Grant winners include the U.K.-based BioPuff, a plant-based alternative to goose down; Swedish laundry solution Biorestore; India-based AI solution for smallholder cotton farmers CottonAce; China-based Re:lastane, which unlocks recyclability for elastane and polyester blend fabrics, and U.S.-based Rubi, a new process for reducing the impact of viscose and lyocell.
“Creating solutions that are good in themselves, and that are part of the solution itself — rather than a substitute for what is bad — is an exciting development in the fashion industry,” said Sigbritt Karlsson, president of KTH Royal Institute of Technology, which collaborated on the awards. “The breadth and depth of the various contributions’ perspectives show how comprehensive the climate issue is.”
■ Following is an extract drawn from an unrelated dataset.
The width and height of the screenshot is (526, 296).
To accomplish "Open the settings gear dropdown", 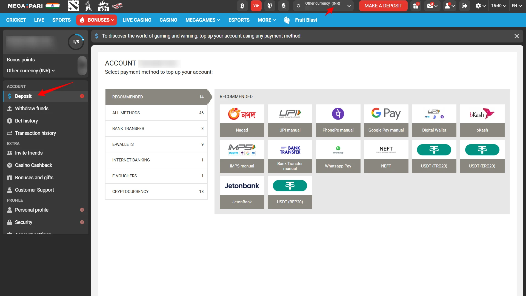I will coord(480,6).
Alongside the grant, all five winners gain access to the one-year GCA Impact Accelerator program for mentorship in their journey to scaling solutions, provided by H&M Foundation in partnership with Accenture, KTH Royal Institute of Technology and The Mills.
The GCA launched in 2015 and has since received more than 20,000 entries and awarded more than 30 disruptive innovations from across the world a combined grant of 6 million euro. Citrus-powered Orange Fiber (which collaborated with Lenzing) was the winner of the first H&M Global Change Award in 2015. Brands like Salvatore Ferragamo went on to launch capsule collections with the fiber in the years after.
H&M Foundation puts on the awards and is the philanthropic arm (underwritten by the Stefan Persson family, which founded the H&M Group), separate from H&M or H&M Group. Judges included Caroline Brown, managing director of Closed Loop Partners; Sonam Kapoor Ahuja, actress and social activist; Walden Lam, cofounder and chief executive officer of former GCA winner Unspun, among others.
Although innovation offers excitement, fast fashion is at a bit of a crossroads amid new EU legislation.
Regarding the EU’s textile strategy an H&M Group spokesperson said: “H&M Group welcomes the publication of the Textiles Strategy and looks forward to further engaging with the European institutions on our journey toward a more sustainable fashion industry. Collaboration with others is vital to enable the necessary transformation of the entire industry.”
Acknowledging H&M’s behind-the-scenes policy engagement (H&M Group joined the European Commission’s voluntary Green Consumption Pledge Initiative for annual consumer-facing transparency reporting) and recent pilots, the spokesperson said circularity is a “key area of our work,” with a focus on testing new materials, processes and business models like rental, resale and remanufacture.
“Sustainability is a prerequisite for the future of our industry,” the H&M spokesperson said. “To be able to operate within planetary boundaries, the sector must decouple its own resource use from growth and a growing population’s demand. Overconsumption must be tackled across the whole textile and clothing industry. At H&M Group, we believe that an industry-wide shift from a linear to a circular business model is one of the key solutions. Therefore, we very much support the EU Commission’s efforts to establish a coordinated policy framework and a level playing field to drive an impactful and successful industry strategy.”
As with the rest of the industry, specific metrics on how H&M is decoupling its resource use remain uncharted. Last year marked the first year that H&M integrated its annual and sustainability reports. The H&M Group’s target is to increase sales by 10 to 15 percent per year with continued high profitability as a long-term target.